__Text provided__
I think there’s one interesting property queues introduce to systems, and the article seems to take it for granted. Without queuing your capacity (let’s say measured in requests/s) must be greater than or equal to your peak traffic. With queuing your capacity merely has to be greater than or equal to your average traffic. If you’re in an industry where your average traffic is not equal to your max traffic, queues might be a win.
Another important aspect is separation of concerns. If you can keep your frontend from even needing to know about all the downstream databases and api calls that need to be made you’ve not only introduced better logical decoupling, but there’s a good chance you’ve improved the availability of your frontend. It’s relatively easy to keep workers from getting overloaded since they pull work rather than having it pushed on them.
However at the end of the day if your average traffic exceeds your capacity, you’re going to be in trouble. Queuing can buy you time (hours or a small number of days) to increase capacity. You better think twice and then think twice again before you tell a customer: “Sorry, we’re not good enough at our job. send your transactions elsewhere”.
The property you mention is only true as long as you are allowed to have extremely high latencies in your responses that get queued up. Most systems have a qualitative value where either time outs are going to be shorter, users will give up (or get disconnected) before then, or will perceive your quality of service as low and unacceptable.
While the queue will keep the system up to your average load, it won’t keep its quality to an acceptable level. In fact, having a queue may end up ruining the quality of service to requests taking place during slow times in your day, in a fashion similar to bufferbloat: because the peak load tasks are in the queue, they take precedence over the non-load periods' tasks. These tasks end up feeling the slowdown that happens over the peak period, and in the end, everyone has a worse experience.
This can be solved in two ways: replace the queue by a stack (you reduce the overall latency per-task, but the oldest tasks take all of the accumulated time – that’s how phone support systems work and why people who wait long tend to wait even longer), or increase the capacity at any given time.
The question of using a queue to help handle temporary overload is still a complex one when you have to care for the quality of service. Maybe you won’t get to tell the customer “Sorry, we’re not good enough at our job. send your transactions elsewhere”, and they’ll instead go “Sorry, your service is too slow, we’ll send our transactions elsewhere.”
I think the implications of shedding load vs back pressure vs high latencies depend on your use case, I agree that you basically have to pick one. In my ad-tech work where we queue conversions for processing. Shedding load would imply data corruption. Back pressure would imply slowing down the customer’s e-commerce site and breaking their checkout process. High latency means that we’re delayed in reporting conversions.

__Records to use__
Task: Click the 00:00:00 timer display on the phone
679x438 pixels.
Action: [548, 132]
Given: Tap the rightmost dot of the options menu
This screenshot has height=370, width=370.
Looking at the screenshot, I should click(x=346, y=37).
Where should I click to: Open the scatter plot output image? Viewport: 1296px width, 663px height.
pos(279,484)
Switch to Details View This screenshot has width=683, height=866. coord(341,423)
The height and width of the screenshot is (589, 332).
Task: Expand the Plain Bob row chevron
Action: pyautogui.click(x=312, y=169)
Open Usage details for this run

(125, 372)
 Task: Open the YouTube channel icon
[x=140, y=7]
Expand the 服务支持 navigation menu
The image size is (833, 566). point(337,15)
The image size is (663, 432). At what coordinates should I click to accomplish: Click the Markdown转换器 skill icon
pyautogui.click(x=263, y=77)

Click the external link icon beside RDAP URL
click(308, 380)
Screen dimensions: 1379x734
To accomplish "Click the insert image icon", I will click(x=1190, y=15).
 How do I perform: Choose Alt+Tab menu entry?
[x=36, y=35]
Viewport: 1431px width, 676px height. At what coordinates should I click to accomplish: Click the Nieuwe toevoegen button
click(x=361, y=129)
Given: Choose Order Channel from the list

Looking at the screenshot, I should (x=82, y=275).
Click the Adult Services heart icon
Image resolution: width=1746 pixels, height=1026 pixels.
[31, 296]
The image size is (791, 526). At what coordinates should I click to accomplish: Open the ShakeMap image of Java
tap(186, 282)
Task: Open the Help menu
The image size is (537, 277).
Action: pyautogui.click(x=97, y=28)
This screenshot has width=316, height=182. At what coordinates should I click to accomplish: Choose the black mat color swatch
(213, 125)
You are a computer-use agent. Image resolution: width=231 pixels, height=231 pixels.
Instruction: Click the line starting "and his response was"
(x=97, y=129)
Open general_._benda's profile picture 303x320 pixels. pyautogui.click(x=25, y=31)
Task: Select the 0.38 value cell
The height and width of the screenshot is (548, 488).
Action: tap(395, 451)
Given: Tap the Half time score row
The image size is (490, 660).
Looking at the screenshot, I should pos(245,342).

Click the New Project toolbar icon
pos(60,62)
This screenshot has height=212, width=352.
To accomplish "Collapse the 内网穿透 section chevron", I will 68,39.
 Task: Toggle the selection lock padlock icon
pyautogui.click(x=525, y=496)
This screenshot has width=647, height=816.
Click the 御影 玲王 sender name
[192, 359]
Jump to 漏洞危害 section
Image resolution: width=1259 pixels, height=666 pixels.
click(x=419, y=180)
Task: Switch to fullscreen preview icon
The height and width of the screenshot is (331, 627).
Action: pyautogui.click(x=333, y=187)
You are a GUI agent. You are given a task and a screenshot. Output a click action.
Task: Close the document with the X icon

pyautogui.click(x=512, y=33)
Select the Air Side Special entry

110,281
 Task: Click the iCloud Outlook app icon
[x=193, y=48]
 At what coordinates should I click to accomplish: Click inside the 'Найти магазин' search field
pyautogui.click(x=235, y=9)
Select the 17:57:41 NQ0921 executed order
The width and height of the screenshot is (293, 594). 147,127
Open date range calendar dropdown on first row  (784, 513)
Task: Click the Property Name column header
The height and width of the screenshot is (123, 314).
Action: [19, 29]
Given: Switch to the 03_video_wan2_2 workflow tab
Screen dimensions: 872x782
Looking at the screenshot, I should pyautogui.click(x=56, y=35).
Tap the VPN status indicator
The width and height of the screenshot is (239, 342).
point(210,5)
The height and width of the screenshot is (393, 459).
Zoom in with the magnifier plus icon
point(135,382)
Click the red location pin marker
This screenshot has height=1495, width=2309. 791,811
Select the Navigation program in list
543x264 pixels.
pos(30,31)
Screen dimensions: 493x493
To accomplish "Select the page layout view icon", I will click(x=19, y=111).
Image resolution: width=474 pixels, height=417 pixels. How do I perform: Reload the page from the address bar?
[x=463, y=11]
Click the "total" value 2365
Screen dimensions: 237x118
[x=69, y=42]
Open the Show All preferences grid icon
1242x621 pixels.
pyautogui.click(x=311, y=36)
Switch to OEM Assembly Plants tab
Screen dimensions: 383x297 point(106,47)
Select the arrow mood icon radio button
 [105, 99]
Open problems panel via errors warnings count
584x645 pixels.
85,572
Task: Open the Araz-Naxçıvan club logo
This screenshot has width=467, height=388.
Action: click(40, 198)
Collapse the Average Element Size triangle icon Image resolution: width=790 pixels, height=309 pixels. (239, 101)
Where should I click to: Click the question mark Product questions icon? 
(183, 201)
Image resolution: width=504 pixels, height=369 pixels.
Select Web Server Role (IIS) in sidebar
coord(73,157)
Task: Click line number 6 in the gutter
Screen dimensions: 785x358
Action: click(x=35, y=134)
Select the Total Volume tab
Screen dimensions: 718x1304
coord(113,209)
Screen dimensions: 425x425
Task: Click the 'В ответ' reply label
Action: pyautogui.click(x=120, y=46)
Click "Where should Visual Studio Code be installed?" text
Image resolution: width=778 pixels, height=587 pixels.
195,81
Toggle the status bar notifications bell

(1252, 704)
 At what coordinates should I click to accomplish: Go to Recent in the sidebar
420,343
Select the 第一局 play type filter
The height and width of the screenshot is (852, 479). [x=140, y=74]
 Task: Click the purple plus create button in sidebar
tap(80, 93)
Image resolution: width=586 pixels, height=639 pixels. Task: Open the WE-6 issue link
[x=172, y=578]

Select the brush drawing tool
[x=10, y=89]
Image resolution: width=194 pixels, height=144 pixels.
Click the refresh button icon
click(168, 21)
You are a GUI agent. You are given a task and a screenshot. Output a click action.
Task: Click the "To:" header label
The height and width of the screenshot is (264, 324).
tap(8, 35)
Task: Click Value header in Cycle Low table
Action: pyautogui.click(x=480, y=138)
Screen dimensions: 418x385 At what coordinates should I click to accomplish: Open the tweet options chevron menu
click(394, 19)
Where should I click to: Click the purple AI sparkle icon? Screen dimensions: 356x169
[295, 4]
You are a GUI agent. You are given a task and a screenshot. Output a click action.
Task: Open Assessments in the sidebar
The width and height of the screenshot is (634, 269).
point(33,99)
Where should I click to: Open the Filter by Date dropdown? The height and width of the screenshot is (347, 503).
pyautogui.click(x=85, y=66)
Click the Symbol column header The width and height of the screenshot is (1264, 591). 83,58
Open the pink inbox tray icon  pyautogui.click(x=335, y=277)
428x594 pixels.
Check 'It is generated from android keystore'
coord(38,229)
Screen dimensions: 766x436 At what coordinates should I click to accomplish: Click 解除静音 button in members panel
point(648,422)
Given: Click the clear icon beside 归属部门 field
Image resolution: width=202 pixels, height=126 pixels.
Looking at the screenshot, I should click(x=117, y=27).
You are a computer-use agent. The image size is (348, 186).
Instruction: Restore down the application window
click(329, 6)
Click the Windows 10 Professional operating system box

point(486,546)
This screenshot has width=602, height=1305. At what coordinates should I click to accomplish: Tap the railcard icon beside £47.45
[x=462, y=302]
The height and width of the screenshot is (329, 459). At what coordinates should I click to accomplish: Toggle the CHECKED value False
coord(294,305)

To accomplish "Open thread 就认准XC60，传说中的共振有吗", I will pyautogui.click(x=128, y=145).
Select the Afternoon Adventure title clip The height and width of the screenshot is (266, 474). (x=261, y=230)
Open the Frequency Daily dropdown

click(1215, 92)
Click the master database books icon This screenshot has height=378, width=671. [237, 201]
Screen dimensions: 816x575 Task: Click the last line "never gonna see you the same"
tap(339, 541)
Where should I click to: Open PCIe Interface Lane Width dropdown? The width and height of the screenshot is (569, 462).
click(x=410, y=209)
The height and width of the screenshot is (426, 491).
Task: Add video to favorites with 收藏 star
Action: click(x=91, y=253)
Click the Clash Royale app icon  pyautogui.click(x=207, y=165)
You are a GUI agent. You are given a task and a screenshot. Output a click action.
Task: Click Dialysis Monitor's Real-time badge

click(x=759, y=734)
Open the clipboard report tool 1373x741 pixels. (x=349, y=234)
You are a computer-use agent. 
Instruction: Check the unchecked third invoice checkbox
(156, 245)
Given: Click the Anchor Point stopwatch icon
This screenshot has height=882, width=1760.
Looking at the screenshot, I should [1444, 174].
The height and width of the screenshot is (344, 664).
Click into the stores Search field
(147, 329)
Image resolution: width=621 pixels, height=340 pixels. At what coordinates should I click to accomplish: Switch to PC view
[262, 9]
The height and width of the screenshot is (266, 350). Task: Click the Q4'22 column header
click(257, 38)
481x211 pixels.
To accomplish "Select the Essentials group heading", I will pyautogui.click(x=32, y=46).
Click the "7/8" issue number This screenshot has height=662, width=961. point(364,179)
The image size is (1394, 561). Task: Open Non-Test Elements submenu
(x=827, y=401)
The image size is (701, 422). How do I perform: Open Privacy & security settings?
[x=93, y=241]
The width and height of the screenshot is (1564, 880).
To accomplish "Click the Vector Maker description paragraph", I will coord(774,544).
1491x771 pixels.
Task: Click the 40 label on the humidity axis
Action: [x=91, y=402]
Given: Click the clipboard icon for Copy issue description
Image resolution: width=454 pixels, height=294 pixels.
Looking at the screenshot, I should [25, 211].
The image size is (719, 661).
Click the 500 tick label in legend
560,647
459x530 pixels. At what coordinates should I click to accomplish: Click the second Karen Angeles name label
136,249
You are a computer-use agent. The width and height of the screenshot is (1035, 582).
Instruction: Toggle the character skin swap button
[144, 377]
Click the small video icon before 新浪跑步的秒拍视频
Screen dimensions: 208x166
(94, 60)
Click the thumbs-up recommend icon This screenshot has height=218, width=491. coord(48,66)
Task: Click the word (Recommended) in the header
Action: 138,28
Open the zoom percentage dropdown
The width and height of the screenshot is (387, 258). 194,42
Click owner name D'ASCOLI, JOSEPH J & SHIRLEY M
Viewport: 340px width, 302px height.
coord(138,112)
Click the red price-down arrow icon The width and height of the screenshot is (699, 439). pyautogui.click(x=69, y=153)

__What you will do__
1. Offset every click coordinate in the answers by 144 and rewrite the records starting at the line containing "Image resolution: width=621" and ending at the line containing "click(257, 38)", both ends included, with the requests kept in.
2. Proceed with the forum thread about queuing and system capacity, picking up after its last post.
The forum thread on queues and the records are unrelated material.

__Outputs in order__
1.
Image resolution: width=621 pixels, height=340 pixels. At what coordinates should I click to accomplish: Switch to PC view
[406, 153]
The height and width of the screenshot is (266, 350). Task: Click the Q4'22 column header
click(401, 182)

2.
Sometimes high latency is the least-bad choice.
High latency can be a way of implementing back-pressure, if your upstream’s load balancer is sensible. Shedding load can be mixed with back pressure via things like circuit breakers, or if your service does more than one thing–for example, if your service optionally returns many kinds of search results, but must collate the search results it does return, you can shed load by dropping some of the search queries to downstreams, and implement backpressure by slowing down by however much you need to to support collating the search results.
Fundamentally, back pressure is just signaling back to your upstream that you’re having trouble, and you can do that as well as throw away work if you want.
Sometimes, yes. I also used to work in ad stuff (RTB), where if you’re analyzing incoming bid requests, you’re better off to shed load ASAP because you have 100ms (including network time) to make a decision without risking being penalized by the ad network.
There’s no one-size-fits all solution there, of course. But in the case you mention, your allowed latency is bound by your memory size. If you let it reach that size, you will lose everything in the queue, or if it’s a persistent one, everything that would hit your service while it’s crashed because it went out of memory.
Back-pressure is the name of the game when it comes to queueing. I’m interested to see how the reactive streams project turns out.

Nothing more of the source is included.